Nvidia TNT / Blackjack No More

I just got a production TNT board installed in my Dolch today.

The riva-128 was a troublesome part. It scored well on benchmarks, but it had
some pretty broken aspects to it, and I never reccomended it (you are better
off with an intel I740).

There aren’t any troublesome aspects to TNT. Its just great. Good work, Nvidia.

In terms of raw speed, a 16 bit color multitexture app (like quake / quake 2)
should still run a bit faster on a voodoo2, and an SLI voodoo2 should be faster
for all 16 bit color rendering, but TNT has a lot of other things going for it:

32 bit color and 24 bit z buffers.
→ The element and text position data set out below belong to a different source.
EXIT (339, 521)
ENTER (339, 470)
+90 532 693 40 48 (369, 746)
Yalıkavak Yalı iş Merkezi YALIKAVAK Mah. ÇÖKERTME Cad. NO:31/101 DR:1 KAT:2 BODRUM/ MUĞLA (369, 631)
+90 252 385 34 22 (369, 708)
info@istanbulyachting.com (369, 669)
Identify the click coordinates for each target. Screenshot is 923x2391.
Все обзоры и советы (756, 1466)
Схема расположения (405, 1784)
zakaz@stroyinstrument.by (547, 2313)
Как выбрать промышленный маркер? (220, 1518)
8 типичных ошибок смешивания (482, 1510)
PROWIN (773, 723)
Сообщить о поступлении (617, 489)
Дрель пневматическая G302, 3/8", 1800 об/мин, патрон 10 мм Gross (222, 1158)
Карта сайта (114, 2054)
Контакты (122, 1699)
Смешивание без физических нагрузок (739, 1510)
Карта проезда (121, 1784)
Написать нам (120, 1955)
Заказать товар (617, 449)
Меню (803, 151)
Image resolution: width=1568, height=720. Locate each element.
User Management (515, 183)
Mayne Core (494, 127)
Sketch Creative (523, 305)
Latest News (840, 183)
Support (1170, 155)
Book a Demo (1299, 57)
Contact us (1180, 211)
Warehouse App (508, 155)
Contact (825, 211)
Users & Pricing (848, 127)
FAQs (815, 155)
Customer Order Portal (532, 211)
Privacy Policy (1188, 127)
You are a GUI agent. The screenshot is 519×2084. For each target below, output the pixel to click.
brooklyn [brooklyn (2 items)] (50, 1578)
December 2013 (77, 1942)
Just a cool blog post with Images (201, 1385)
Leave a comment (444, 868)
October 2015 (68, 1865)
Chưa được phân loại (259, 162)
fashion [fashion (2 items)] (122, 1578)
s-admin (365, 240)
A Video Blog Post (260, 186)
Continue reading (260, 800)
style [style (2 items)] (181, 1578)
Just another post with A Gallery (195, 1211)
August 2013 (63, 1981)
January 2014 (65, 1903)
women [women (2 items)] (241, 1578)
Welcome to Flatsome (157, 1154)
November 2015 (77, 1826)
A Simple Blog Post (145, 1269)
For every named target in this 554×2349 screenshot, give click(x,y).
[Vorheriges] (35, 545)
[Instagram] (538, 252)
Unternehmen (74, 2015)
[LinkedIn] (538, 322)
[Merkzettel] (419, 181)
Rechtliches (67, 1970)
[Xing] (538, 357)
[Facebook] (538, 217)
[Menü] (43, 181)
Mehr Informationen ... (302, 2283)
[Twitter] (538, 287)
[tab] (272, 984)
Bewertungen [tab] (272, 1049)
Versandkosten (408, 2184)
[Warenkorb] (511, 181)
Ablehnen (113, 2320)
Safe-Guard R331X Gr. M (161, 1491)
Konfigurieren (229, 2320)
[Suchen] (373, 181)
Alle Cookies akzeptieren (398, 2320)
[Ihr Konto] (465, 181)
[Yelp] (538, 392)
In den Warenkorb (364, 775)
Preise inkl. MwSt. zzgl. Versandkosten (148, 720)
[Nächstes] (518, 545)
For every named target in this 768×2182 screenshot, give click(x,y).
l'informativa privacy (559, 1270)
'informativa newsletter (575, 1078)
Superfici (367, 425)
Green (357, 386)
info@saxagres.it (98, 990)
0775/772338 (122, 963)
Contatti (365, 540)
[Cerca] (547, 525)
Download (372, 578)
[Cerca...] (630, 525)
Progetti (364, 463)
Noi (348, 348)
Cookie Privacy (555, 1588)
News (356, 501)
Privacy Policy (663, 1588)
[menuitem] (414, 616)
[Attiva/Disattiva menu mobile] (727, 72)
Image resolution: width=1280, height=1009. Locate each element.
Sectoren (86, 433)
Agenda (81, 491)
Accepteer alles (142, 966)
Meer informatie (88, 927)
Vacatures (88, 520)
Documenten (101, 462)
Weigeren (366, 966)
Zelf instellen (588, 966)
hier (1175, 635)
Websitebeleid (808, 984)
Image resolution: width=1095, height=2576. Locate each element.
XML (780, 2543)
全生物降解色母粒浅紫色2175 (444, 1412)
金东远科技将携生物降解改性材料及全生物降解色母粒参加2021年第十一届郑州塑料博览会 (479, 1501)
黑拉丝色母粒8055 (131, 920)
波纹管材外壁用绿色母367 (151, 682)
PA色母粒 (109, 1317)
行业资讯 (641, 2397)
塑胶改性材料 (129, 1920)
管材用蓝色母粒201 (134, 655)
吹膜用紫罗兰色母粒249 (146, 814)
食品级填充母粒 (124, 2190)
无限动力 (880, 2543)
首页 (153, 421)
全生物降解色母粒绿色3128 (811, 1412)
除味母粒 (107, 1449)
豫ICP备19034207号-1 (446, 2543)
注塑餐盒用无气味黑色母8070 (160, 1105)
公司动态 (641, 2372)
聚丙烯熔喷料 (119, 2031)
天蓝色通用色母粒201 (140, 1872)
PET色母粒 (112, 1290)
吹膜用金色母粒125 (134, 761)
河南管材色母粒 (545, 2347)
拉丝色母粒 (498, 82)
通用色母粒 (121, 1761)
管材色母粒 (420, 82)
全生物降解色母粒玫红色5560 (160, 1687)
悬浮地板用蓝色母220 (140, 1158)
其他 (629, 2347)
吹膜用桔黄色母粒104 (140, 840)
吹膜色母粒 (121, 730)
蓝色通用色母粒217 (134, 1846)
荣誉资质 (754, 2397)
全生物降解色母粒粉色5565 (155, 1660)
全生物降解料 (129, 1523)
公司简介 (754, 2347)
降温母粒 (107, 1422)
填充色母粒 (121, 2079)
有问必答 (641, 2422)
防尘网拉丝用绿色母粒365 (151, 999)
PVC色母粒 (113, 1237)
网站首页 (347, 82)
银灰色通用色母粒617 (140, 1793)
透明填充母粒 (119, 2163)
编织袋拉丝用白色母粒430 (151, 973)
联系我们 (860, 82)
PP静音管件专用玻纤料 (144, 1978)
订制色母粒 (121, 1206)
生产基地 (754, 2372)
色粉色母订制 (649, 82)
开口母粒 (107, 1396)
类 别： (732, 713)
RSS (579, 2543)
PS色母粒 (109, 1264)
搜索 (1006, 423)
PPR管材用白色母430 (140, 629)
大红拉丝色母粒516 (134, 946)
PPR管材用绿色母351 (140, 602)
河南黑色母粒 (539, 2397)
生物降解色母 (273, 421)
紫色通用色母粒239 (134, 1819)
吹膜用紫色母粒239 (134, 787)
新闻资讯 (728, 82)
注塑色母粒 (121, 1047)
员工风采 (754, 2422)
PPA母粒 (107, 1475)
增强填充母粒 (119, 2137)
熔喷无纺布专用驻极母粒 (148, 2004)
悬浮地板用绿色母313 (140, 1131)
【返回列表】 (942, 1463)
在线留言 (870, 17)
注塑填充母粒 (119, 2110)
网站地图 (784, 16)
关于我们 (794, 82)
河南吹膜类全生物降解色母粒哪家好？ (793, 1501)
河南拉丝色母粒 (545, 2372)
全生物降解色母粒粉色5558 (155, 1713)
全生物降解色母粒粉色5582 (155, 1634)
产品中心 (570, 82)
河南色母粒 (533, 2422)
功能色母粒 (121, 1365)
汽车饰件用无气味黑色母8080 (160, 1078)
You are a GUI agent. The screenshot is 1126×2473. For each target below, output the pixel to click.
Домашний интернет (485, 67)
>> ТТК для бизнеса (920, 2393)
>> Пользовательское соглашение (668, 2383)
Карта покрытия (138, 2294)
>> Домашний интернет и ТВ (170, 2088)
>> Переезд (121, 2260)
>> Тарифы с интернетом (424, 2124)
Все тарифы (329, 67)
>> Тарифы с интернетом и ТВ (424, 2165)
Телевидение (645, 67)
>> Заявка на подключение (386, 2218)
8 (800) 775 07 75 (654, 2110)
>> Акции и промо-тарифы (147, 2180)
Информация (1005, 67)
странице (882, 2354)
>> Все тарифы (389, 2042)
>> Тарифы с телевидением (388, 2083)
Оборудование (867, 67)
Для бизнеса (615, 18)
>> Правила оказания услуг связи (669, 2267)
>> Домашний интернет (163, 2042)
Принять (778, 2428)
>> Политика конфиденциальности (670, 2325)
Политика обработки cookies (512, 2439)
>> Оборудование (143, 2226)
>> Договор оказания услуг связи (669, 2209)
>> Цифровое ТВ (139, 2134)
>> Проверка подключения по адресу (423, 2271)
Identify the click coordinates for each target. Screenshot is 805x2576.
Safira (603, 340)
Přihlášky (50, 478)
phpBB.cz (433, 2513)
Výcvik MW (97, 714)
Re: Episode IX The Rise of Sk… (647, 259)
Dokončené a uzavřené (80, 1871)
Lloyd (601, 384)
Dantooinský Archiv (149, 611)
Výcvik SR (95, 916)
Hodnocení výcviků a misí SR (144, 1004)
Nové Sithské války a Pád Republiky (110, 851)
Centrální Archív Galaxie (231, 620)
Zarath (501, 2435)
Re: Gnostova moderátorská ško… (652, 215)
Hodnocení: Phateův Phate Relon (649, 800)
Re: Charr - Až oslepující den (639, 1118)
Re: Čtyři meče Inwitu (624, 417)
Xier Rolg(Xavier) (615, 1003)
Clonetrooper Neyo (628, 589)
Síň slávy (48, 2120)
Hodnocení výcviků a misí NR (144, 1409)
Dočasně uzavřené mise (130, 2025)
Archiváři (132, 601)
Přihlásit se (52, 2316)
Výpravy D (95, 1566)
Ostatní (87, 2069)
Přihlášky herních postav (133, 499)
They cost speed, but it is usually a better
quality tradeoff to go one resolution lower but with twice the color depth.

More flexible multitexture combine modes. Voodoo can use its multitexture for
diffuse lightmaps, but not for the specular lightmaps we offer in QuakeArena.
If you want shiny surfaces, voodoo winds up leaving half of its texturing
power unused (you can still run with diffuse lightmaps for max speed).

Stencil buffers. There aren’t any apps that use it yet, but stencil allows
you to do a lot of neat tricks.

More texture memory. Even more than it seems (16 vs 8 or 12), because all of the
TNT’s memory can be used without restrictions. Texture swapping is the voodoo’s
biggest problem.

3D in desktop applications. There is enough memory that you don’t have to worry
about window and desktop size limits, even at 1280*1024 true color resolution.

Better OpenGL ICD. 3dfx will probably do something about that, though.

This is the shape of 3D boards to come. Professional graphics level
rendering quality with great performance at a consumer price.

We will be releasing preliminary QuakeArena benchmarks on all the new boards
in a few weeks. Quake 2 is still a very good benchmark for moderate polygon
counts, so our test scenes for QA involve very high polygon counts, which
stresses driver quality a lot more. There are a few surprises in the current
timings…

A few of us took a couple days off in vegas this weekend. After about
ten hours at the tables over friday and saturday, I got a tap on the shoulder…

Three men in dark suits introduced themselves and explained that I was welcome
to play any other game in the casino, but I am not allowed to play
blackjack anymore.

Ah well, I guess my blackjack days are over. I was actually down a bit for
the day when they booted me, but I made +$32k over five trips to vegas in the
past two years or so.

I knew I would get kicked out sooner or later, because I don’t play “safely”.
I sit at the same table for several hours, and I range my bets around 10 to 1.